▸ **What to produce**: Reproduce each of the following records verbatim, preserving their order.

▸ **Data in this exercise**:

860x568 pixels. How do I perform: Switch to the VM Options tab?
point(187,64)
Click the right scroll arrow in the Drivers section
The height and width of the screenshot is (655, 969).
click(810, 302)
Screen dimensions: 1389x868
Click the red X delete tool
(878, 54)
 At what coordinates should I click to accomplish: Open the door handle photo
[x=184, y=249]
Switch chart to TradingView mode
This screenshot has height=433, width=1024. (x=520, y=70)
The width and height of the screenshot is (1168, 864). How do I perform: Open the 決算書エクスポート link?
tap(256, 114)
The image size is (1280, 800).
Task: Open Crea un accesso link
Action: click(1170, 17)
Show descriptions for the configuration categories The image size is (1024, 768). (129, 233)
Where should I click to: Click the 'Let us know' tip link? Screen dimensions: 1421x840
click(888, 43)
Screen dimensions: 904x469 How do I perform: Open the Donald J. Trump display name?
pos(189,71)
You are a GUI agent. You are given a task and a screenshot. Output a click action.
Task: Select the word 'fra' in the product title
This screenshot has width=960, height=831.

▸ **Written reply**:
860x568 pixels. How do I perform: Switch to the VM Options tab?
point(187,64)
Click the right scroll arrow in the Drivers section
The height and width of the screenshot is (655, 969).
click(810, 302)
Screen dimensions: 1389x868
Click the red X delete tool
(878, 54)
 At what coordinates should I click to accomplish: Open the door handle photo
[x=184, y=249]
Switch chart to TradingView mode
This screenshot has height=433, width=1024. (x=520, y=70)
The width and height of the screenshot is (1168, 864). How do I perform: Open the 決算書エクスポート link?
tap(256, 114)
The image size is (1280, 800).
Task: Open Crea un accesso link
Action: click(1170, 17)
Show descriptions for the configuration categories The image size is (1024, 768). (129, 233)
Where should I click to: Click the 'Let us know' tip link? Screen dimensions: 1421x840
click(888, 43)
Screen dimensions: 904x469 How do I perform: Open the Donald J. Trump display name?
pos(189,71)
You are a GUI agent. You are given a task and a screenshot. Output a click action.
Task: Select the word 'fra' in the product title
This screenshot has width=960, height=831.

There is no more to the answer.